In May 2007, the extension of MOU was signed by the six MBDS health ministers in Geneva, for indefinite time period. With the increasing number of cross-border sites, MBDS developed a new 6-year action plan focusing on seven inter-
related core strategies.

It piloted cross-border co-operation, with the exchange of regular disease information on a daily, weekly, monthly or quarterly basis, cross-border meetings, monitoring and evaluation, multi-sector engagement (especially immigration, local authorities), cross-border epidemiologic case history, cross-border medical care and clinical follow-up to nearby provincial areas. It has used 2-way ICT-based communications between local, provincial and central levels in routine surveillance reporting and outbreak investigation (examples include equipment and protocols for communications through internet, cell phone SMS messaging, satellite telephones, telephone hotline, email).

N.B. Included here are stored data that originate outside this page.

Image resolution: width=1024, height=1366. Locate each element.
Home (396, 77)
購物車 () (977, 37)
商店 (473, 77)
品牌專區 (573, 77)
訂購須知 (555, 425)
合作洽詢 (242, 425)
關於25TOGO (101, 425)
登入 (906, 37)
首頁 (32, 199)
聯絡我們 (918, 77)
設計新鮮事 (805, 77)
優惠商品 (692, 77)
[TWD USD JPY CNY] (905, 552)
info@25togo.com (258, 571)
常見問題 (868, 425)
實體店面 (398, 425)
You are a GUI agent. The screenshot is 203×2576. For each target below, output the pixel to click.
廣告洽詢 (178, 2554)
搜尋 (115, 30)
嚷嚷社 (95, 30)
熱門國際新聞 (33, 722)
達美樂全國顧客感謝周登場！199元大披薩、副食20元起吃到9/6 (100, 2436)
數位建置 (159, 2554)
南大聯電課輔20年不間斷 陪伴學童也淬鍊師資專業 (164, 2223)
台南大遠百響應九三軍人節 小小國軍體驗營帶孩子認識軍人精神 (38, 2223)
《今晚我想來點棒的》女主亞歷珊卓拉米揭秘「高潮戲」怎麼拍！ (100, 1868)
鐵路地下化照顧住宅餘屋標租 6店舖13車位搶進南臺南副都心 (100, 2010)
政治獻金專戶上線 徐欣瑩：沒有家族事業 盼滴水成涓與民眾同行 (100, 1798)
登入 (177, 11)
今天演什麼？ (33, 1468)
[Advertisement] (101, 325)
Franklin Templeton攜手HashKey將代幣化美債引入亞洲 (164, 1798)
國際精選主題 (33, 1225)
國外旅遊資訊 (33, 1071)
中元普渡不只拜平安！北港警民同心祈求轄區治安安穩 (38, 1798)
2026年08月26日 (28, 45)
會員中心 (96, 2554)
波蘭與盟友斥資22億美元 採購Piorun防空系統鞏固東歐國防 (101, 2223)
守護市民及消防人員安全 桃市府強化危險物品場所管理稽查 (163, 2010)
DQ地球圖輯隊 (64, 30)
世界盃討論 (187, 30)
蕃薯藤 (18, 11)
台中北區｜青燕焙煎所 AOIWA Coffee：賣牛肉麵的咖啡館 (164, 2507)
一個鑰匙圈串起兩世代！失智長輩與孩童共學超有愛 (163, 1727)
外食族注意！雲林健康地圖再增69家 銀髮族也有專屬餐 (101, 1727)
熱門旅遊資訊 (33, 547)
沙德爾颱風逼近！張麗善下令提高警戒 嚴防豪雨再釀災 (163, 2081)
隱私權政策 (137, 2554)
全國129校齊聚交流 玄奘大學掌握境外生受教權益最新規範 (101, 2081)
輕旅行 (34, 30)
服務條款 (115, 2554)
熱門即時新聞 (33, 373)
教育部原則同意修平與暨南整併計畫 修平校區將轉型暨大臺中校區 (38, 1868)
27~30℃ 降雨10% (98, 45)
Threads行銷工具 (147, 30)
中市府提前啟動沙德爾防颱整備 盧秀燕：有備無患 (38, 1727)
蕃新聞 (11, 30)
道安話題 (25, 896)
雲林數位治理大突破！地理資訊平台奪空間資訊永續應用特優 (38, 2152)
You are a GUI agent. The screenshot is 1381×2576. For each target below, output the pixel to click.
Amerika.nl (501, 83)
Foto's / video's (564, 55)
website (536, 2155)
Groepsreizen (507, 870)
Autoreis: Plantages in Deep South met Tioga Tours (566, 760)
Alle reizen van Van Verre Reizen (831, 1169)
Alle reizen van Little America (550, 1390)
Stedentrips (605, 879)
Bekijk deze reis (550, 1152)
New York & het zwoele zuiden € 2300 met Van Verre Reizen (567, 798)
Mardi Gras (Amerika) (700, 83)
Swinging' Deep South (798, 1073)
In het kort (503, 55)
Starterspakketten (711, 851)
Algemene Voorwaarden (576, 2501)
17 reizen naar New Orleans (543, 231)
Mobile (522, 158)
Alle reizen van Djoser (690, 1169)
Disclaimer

It has also trained field epidemiologist and health officials of Member Countries through treating FETP alumni as training staff for countries to establish new long-term and short-term epidemiology training programs, at the same time enhancing short-course training in each member country by supporting curriculum design and training or providing lecturers/expert. During 2006–2007, 110 workers were trained in either field epidemiology and disease surveillance, analytical techniques or social, political and economic aspects of border health.

An unprecedented joint avian influenza investigation was triggered when an infected Lao citizen was found in Thailand. Since then, Vietnam and Laos also carried out joint investigations for outbreaks of typhoid and malaria.

MBDS partners with Rockefeller Foundation (RF), Nuclear Threat Initiative (NTI), Google, RAND, World Health Organization (WHO), United Nations System Influenza Coordination (UNSIC), US Agency for International Development (USAID)/Kenan Institute, Asian Development Bank (ADB), Association of Southeast Asian Nations (ASEAN), Google, InSTEDD, ChangeFusion, and Opendream.